I saw the C-Seed TVs just now on a youtube video and was wondering if theres some article about it and found this one. Not the newest article, but anyways. The photo in the living room when the TV is shut down looks very impressive. I wonder how the mechanics works, to show the painting and the frame. The screen is just huuge...newer seen not even the half of this screen in a private house. The power supply is also in it's special league...but thats one would expect with 7 million pixels.

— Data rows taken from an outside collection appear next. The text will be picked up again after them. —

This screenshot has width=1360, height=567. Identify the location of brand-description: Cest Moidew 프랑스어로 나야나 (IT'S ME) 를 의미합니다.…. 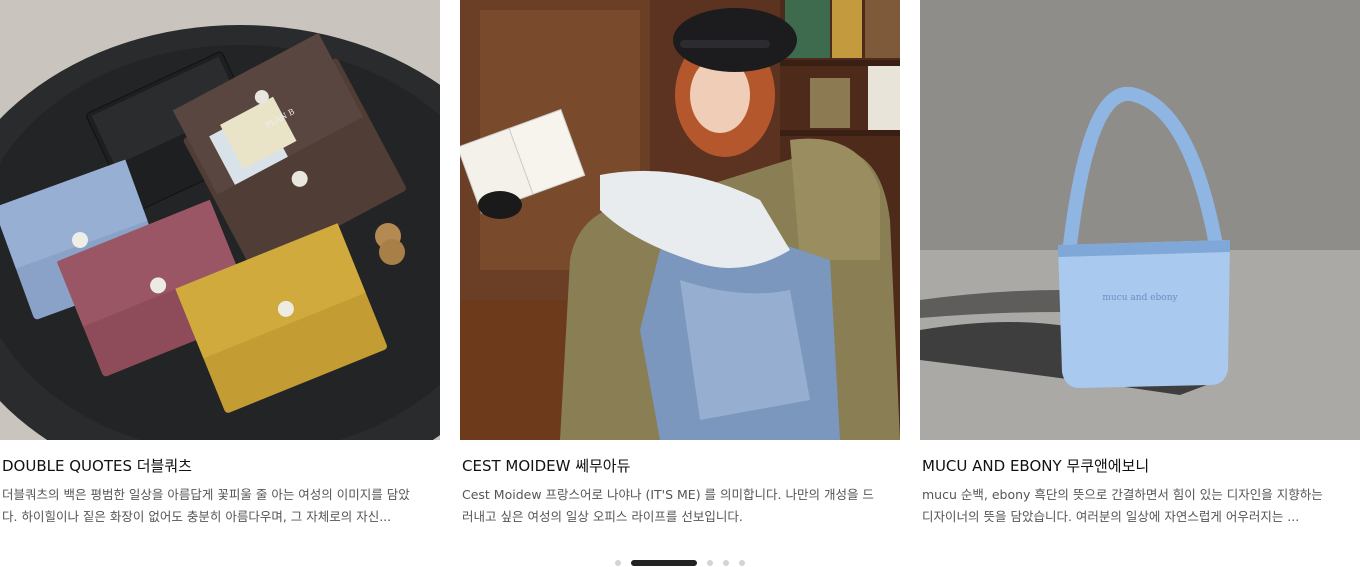
(668, 506).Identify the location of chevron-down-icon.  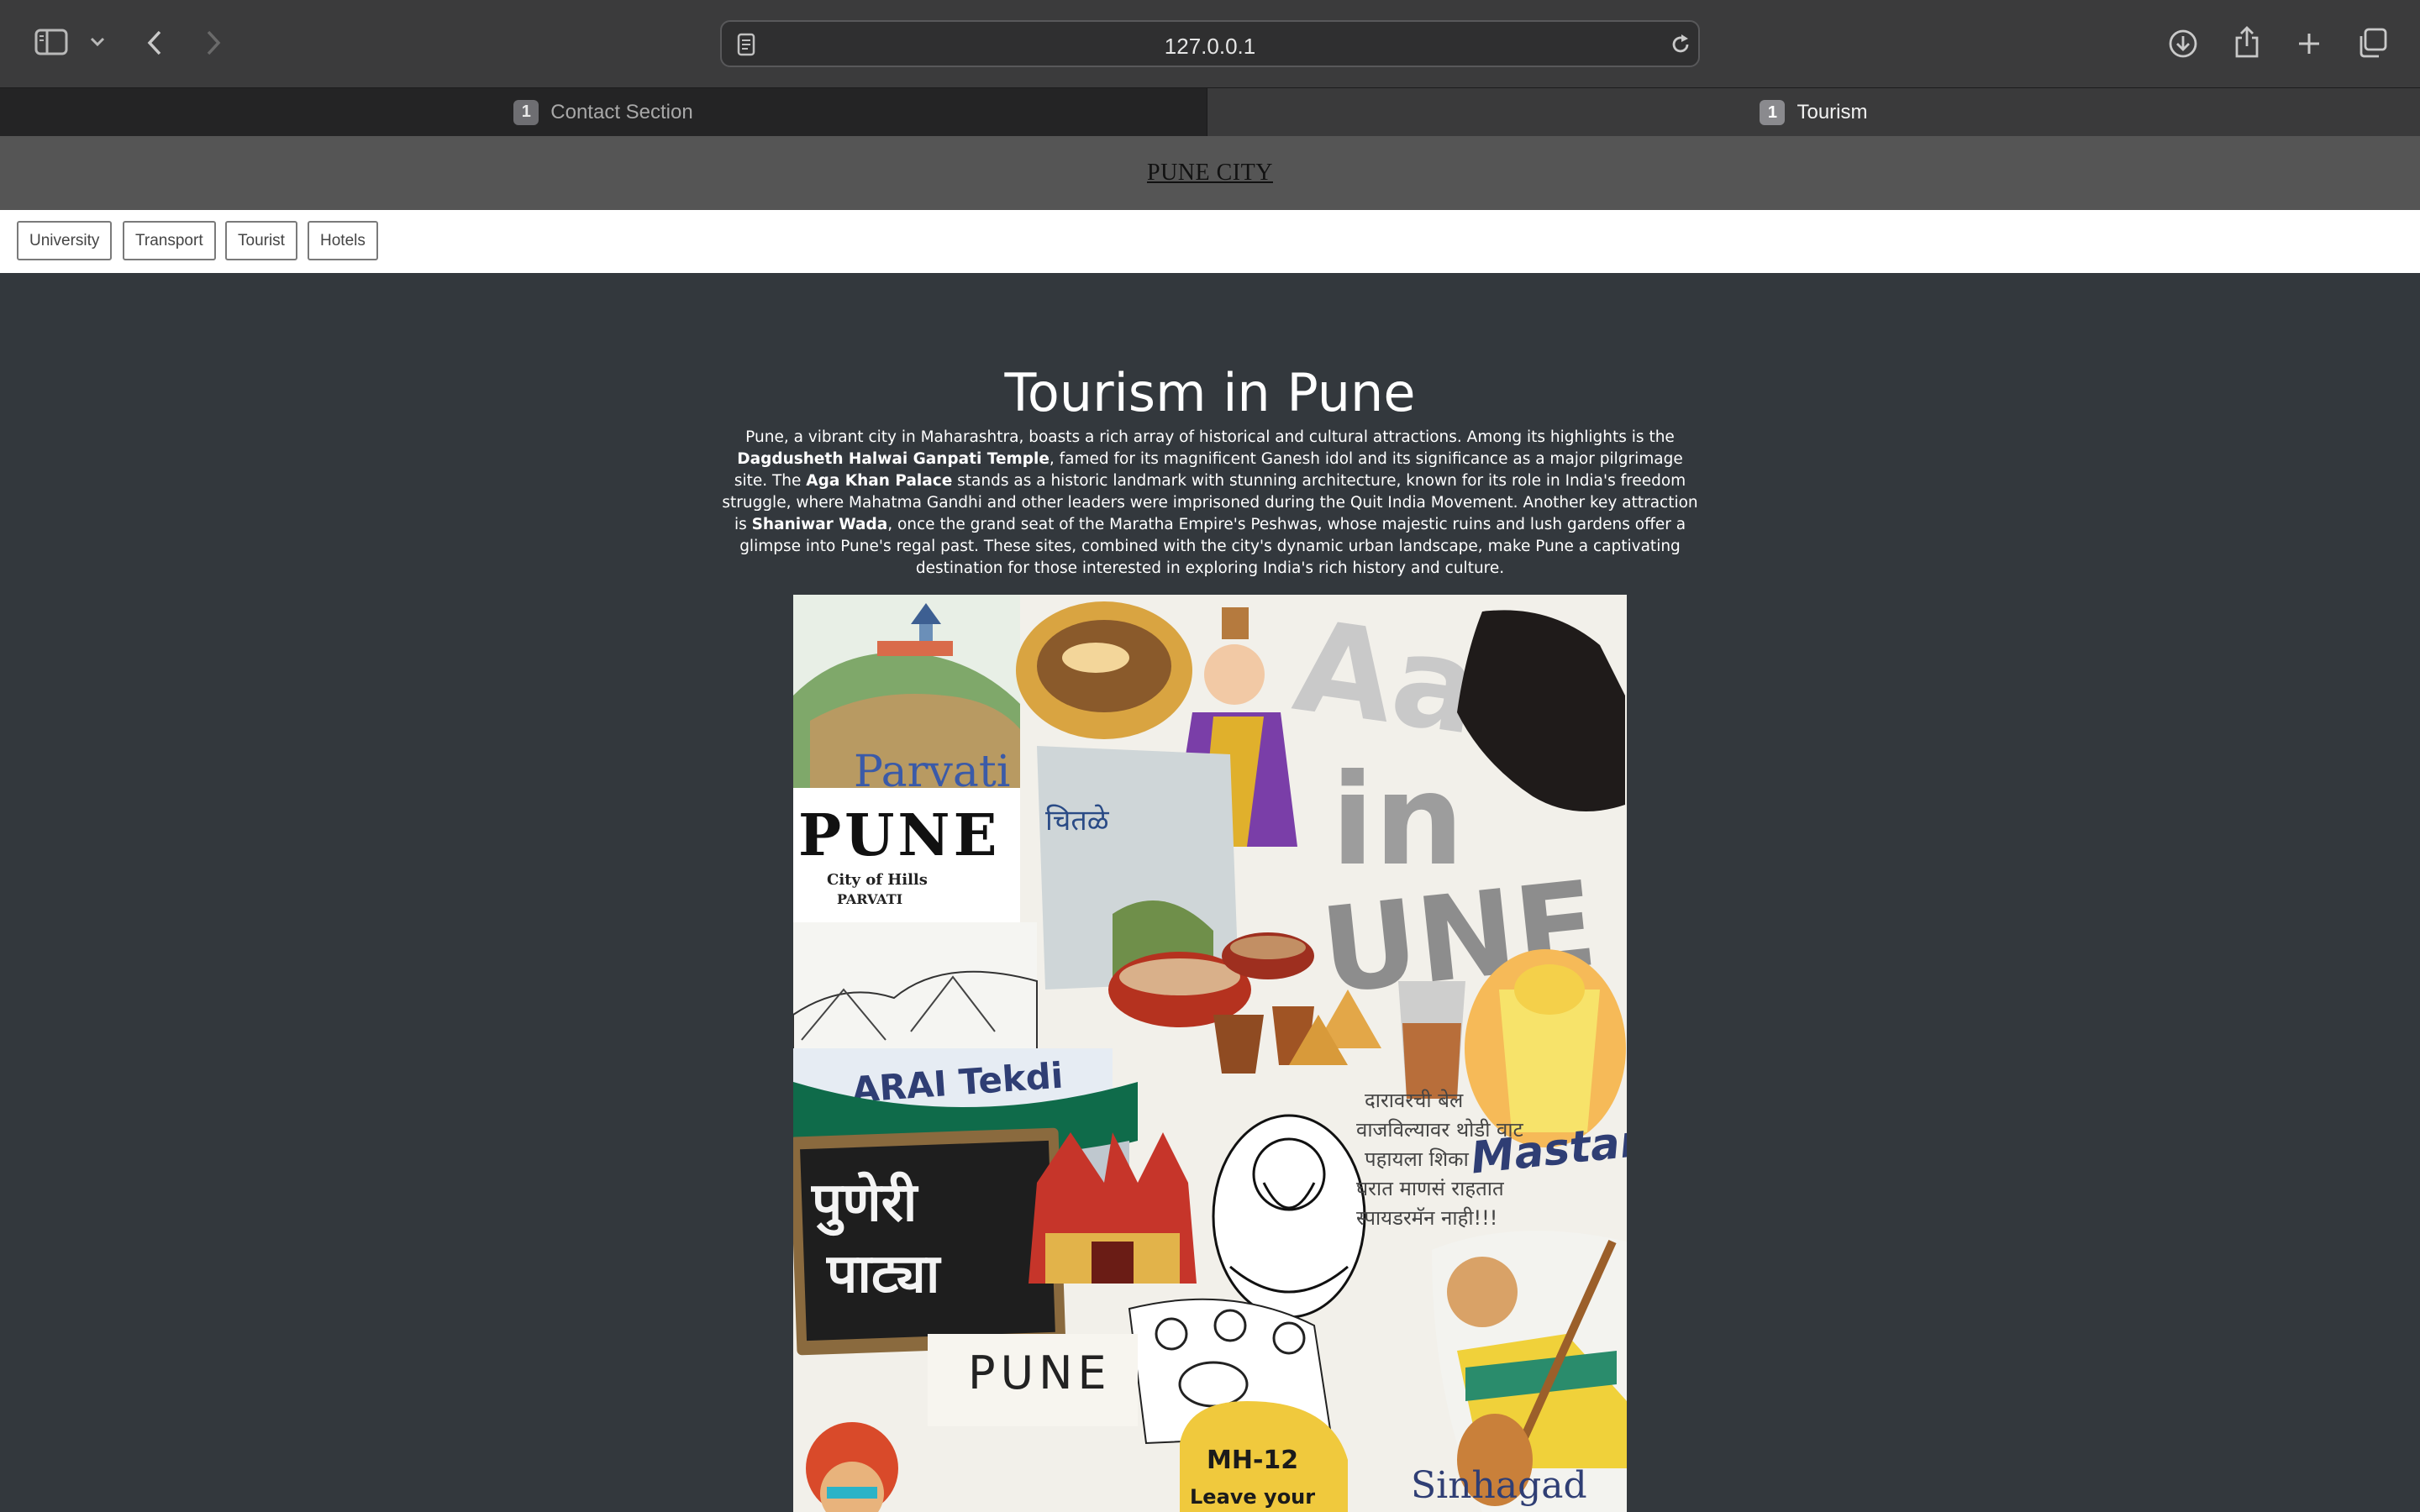
(98, 42).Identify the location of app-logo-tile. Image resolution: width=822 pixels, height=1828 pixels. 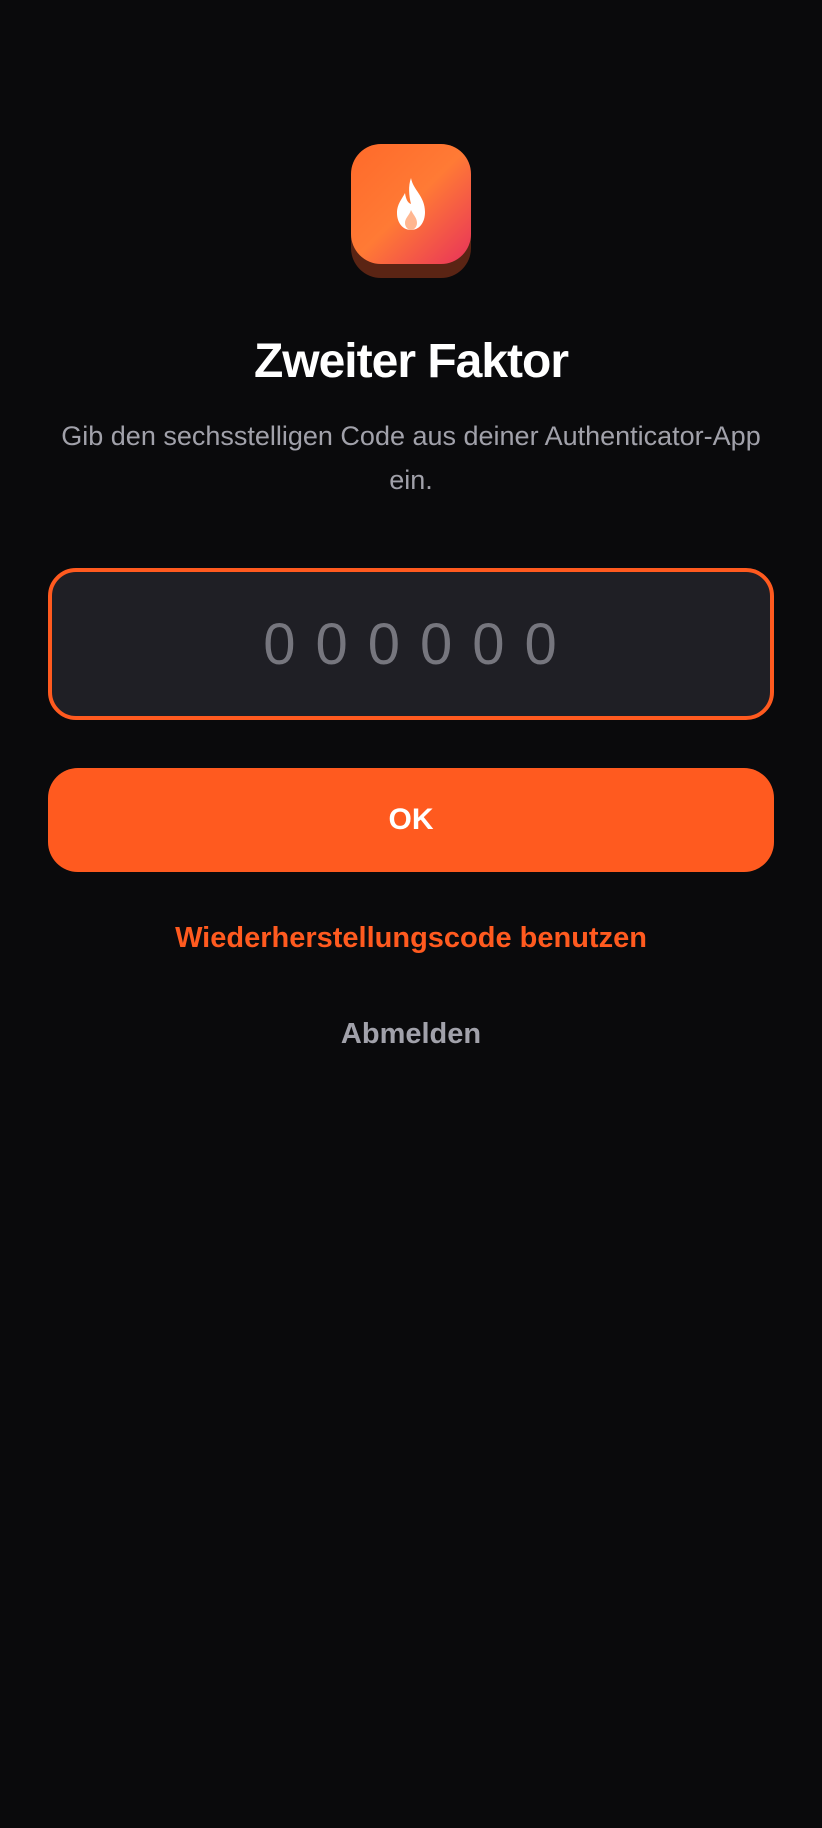
(411, 204).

Funny how you guys extended the discussion about the screen ratio hahaha niiice :D
 

erickmendes

Posts: 616   +273
I saw the C-Seed TVs just now on a youtube video and was wondering if theres some article about it and found this one. Not the newest article, but anyways. The photo in the living room when the TV is shut down looks very impressive. I wonder how the mechanics works, to show the painting and the frame. The screen is just huuge...newer seen not even the half of this screen in a private house. The power supply is also in it's special league...but thats one would expect with 7 million pixels.
Funny how you guys extended the discussion about the screen ratio hahaha niiice :D
You see the main article is only 10% of the fun lol
We can keep arguing about it till 2027.